Retype the entries below without any change.

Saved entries
##########

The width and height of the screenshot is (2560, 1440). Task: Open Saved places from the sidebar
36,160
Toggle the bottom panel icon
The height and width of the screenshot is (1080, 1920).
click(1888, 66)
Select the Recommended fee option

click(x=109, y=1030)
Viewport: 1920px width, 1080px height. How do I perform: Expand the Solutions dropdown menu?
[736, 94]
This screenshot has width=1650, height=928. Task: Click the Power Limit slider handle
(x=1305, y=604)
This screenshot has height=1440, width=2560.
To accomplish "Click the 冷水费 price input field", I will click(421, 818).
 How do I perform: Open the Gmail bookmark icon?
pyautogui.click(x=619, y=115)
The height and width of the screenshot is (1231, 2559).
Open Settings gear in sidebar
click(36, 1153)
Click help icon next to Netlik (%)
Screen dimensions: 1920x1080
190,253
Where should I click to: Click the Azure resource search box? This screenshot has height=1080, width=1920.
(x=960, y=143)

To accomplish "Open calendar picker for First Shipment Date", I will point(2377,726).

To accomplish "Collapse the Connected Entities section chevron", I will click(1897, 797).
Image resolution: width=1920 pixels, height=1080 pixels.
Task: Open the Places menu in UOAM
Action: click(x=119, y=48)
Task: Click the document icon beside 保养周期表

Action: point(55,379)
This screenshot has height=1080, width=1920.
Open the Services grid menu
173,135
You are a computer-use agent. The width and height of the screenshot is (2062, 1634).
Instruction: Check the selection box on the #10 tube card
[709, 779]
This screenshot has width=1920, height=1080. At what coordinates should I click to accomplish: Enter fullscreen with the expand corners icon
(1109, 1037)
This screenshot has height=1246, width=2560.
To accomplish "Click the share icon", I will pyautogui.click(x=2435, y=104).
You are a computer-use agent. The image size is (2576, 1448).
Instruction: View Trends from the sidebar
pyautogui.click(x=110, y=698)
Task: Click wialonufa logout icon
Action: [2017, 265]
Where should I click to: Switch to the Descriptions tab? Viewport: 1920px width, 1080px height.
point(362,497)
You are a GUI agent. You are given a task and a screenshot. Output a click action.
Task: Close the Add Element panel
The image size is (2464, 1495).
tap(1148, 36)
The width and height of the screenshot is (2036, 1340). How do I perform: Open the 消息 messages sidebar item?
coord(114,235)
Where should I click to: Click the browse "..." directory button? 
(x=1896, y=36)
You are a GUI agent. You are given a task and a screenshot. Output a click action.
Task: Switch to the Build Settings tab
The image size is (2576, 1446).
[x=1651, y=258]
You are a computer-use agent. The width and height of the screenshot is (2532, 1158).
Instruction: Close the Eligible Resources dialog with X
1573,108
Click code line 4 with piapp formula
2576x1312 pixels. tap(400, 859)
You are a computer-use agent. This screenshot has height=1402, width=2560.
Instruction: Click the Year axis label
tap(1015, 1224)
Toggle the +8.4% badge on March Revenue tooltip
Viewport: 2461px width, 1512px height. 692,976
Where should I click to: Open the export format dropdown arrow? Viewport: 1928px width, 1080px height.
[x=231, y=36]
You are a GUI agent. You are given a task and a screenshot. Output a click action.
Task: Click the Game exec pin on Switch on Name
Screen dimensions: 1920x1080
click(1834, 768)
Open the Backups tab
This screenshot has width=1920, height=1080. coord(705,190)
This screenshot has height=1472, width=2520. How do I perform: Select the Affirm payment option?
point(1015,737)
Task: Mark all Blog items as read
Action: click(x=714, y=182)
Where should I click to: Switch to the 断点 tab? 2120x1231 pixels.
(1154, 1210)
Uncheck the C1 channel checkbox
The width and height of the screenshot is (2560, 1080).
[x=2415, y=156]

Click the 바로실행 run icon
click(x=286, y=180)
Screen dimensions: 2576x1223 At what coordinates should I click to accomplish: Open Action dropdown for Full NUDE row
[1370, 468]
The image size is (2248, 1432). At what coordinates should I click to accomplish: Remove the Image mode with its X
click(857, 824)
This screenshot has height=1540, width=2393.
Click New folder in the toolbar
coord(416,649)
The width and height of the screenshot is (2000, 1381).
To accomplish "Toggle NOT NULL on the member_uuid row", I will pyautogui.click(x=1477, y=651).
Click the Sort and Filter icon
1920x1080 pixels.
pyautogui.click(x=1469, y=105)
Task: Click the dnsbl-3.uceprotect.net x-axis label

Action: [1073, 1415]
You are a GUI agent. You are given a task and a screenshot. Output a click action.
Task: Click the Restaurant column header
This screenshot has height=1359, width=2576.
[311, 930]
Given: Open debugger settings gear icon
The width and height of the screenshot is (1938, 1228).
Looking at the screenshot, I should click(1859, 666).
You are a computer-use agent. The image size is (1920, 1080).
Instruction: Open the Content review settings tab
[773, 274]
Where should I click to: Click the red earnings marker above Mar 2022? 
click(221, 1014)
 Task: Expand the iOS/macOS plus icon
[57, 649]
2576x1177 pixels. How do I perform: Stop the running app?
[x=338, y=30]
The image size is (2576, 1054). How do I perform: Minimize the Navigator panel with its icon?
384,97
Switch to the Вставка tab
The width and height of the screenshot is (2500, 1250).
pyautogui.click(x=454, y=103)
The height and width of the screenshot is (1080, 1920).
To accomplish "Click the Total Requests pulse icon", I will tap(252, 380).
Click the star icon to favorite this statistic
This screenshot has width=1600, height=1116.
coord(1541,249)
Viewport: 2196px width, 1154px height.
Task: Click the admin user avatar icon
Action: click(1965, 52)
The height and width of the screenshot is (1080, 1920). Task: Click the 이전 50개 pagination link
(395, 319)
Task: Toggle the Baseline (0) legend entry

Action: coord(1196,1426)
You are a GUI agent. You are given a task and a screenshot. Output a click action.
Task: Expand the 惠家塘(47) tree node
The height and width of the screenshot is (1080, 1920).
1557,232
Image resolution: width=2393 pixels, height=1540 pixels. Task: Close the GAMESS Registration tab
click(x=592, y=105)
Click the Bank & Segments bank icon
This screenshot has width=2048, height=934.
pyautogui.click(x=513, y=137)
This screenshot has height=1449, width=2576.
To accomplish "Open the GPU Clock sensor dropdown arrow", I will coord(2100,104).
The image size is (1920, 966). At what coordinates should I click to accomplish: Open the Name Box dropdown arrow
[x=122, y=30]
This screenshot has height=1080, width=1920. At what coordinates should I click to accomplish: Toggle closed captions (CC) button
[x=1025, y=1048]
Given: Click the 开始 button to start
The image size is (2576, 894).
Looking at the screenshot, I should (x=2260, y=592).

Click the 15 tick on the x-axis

##########

» **Result below**:
The width and height of the screenshot is (2560, 1440). Task: Open Saved places from the sidebar
36,160
Toggle the bottom panel icon
The height and width of the screenshot is (1080, 1920).
click(1888, 66)
Select the Recommended fee option

click(x=109, y=1030)
Viewport: 1920px width, 1080px height. How do I perform: Expand the Solutions dropdown menu?
[736, 94]
This screenshot has width=1650, height=928. Task: Click the Power Limit slider handle
(x=1305, y=604)
This screenshot has height=1440, width=2560.
To accomplish "Click the 冷水费 price input field", I will click(421, 818).
 How do I perform: Open the Gmail bookmark icon?
pyautogui.click(x=619, y=115)
The height and width of the screenshot is (1231, 2559).
Open Settings gear in sidebar
click(36, 1153)
Click help icon next to Netlik (%)
Screen dimensions: 1920x1080
190,253
Where should I click to: Click the Azure resource search box? This screenshot has height=1080, width=1920.
(x=960, y=143)

To accomplish "Open calendar picker for First Shipment Date", I will point(2377,726).

To accomplish "Collapse the Connected Entities section chevron", I will click(1897, 797).
Image resolution: width=1920 pixels, height=1080 pixels.
Task: Open the Places menu in UOAM
Action: click(x=119, y=48)
Task: Click the document icon beside 保养周期表

Action: point(55,379)
This screenshot has height=1080, width=1920.
Open the Services grid menu
173,135
You are a computer-use agent. The width and height of the screenshot is (2062, 1634).
Instruction: Check the selection box on the #10 tube card
[709, 779]
This screenshot has width=1920, height=1080. At what coordinates should I click to accomplish: Enter fullscreen with the expand corners icon
(1109, 1037)
This screenshot has height=1246, width=2560.
To accomplish "Click the share icon", I will pyautogui.click(x=2435, y=104).
You are a computer-use agent. The image size is (2576, 1448).
Instruction: View Trends from the sidebar
pyautogui.click(x=110, y=698)
Task: Click wialonufa logout icon
Action: [2017, 265]
Where should I click to: Switch to the Descriptions tab? Viewport: 1920px width, 1080px height.
point(362,497)
You are a GUI agent. You are given a task and a screenshot. Output a click action.
Task: Close the Add Element panel
The image size is (2464, 1495).
tap(1148, 36)
The width and height of the screenshot is (2036, 1340). How do I perform: Open the 消息 messages sidebar item?
coord(114,235)
Where should I click to: Click the browse "..." directory button? 
(x=1896, y=36)
You are a GUI agent. You are given a task and a screenshot. Output a click action.
Task: Switch to the Build Settings tab
The image size is (2576, 1446).
[x=1651, y=258]
You are a computer-use agent. The width and height of the screenshot is (2532, 1158).
Instruction: Close the Eligible Resources dialog with X
1573,108
Click code line 4 with piapp formula
2576x1312 pixels. tap(400, 859)
You are a computer-use agent. This screenshot has height=1402, width=2560.
Instruction: Click the Year axis label
tap(1015, 1224)
Toggle the +8.4% badge on March Revenue tooltip
Viewport: 2461px width, 1512px height. 692,976
Where should I click to: Open the export format dropdown arrow? Viewport: 1928px width, 1080px height.
[x=231, y=36]
You are a GUI agent. You are given a task and a screenshot. Output a click action.
Task: Click the Game exec pin on Switch on Name
Screen dimensions: 1920x1080
click(1834, 768)
Open the Backups tab
This screenshot has width=1920, height=1080. coord(705,190)
This screenshot has height=1472, width=2520. How do I perform: Select the Affirm payment option?
point(1015,737)
Task: Mark all Blog items as read
Action: click(x=714, y=182)
Where should I click to: Switch to the 断点 tab? 2120x1231 pixels.
(1154, 1210)
Uncheck the C1 channel checkbox
The width and height of the screenshot is (2560, 1080).
[x=2415, y=156]

Click the 바로실행 run icon
click(x=286, y=180)
Screen dimensions: 2576x1223 At what coordinates should I click to accomplish: Open Action dropdown for Full NUDE row
[1370, 468]
The image size is (2248, 1432). At what coordinates should I click to accomplish: Remove the Image mode with its X
click(857, 824)
This screenshot has height=1540, width=2393.
Click New folder in the toolbar
coord(416,649)
The width and height of the screenshot is (2000, 1381).
To accomplish "Toggle NOT NULL on the member_uuid row", I will pyautogui.click(x=1477, y=651).
Click the Sort and Filter icon
1920x1080 pixels.
pyautogui.click(x=1469, y=105)
Task: Click the dnsbl-3.uceprotect.net x-axis label

Action: [1073, 1415]
You are a GUI agent. You are given a task and a screenshot. Output a click action.
Task: Click the Restaurant column header
This screenshot has height=1359, width=2576.
[311, 930]
Given: Open debugger settings gear icon
The width and height of the screenshot is (1938, 1228).
Looking at the screenshot, I should click(1859, 666).
You are a computer-use agent. The image size is (1920, 1080).
Instruction: Open the Content review settings tab
[773, 274]
Where should I click to: Click the red earnings marker above Mar 2022? 
click(221, 1014)
 Task: Expand the iOS/macOS plus icon
[57, 649]
2576x1177 pixels. How do I perform: Stop the running app?
[x=338, y=30]
The image size is (2576, 1054). How do I perform: Minimize the Navigator panel with its icon?
384,97
Switch to the Вставка tab
The width and height of the screenshot is (2500, 1250).
pyautogui.click(x=454, y=103)
The height and width of the screenshot is (1080, 1920).
To accomplish "Click the Total Requests pulse icon", I will tap(252, 380).
Click the star icon to favorite this statistic
This screenshot has width=1600, height=1116.
coord(1541,249)
Viewport: 2196px width, 1154px height.
Task: Click the admin user avatar icon
Action: click(1965, 52)
The height and width of the screenshot is (1080, 1920). Task: Click the 이전 50개 pagination link
(395, 319)
Task: Toggle the Baseline (0) legend entry

Action: coord(1196,1426)
You are a GUI agent. You are given a task and a screenshot. Output a click action.
Task: Expand the 惠家塘(47) tree node
The height and width of the screenshot is (1080, 1920).
1557,232
Image resolution: width=2393 pixels, height=1540 pixels. Task: Close the GAMESS Registration tab
click(x=592, y=105)
Click the Bank & Segments bank icon
This screenshot has width=2048, height=934.
pyautogui.click(x=513, y=137)
This screenshot has height=1449, width=2576.
To accomplish "Open the GPU Clock sensor dropdown arrow", I will coord(2100,104).
The image size is (1920, 966). At what coordinates should I click to accomplish: Open the Name Box dropdown arrow
[x=122, y=30]
This screenshot has height=1080, width=1920. At what coordinates should I click to accomplish: Toggle closed captions (CC) button
[x=1025, y=1048]
Given: Click the 开始 button to start
The image size is (2576, 894).
Looking at the screenshot, I should (x=2260, y=592).

Click the 15 tick on the x-axis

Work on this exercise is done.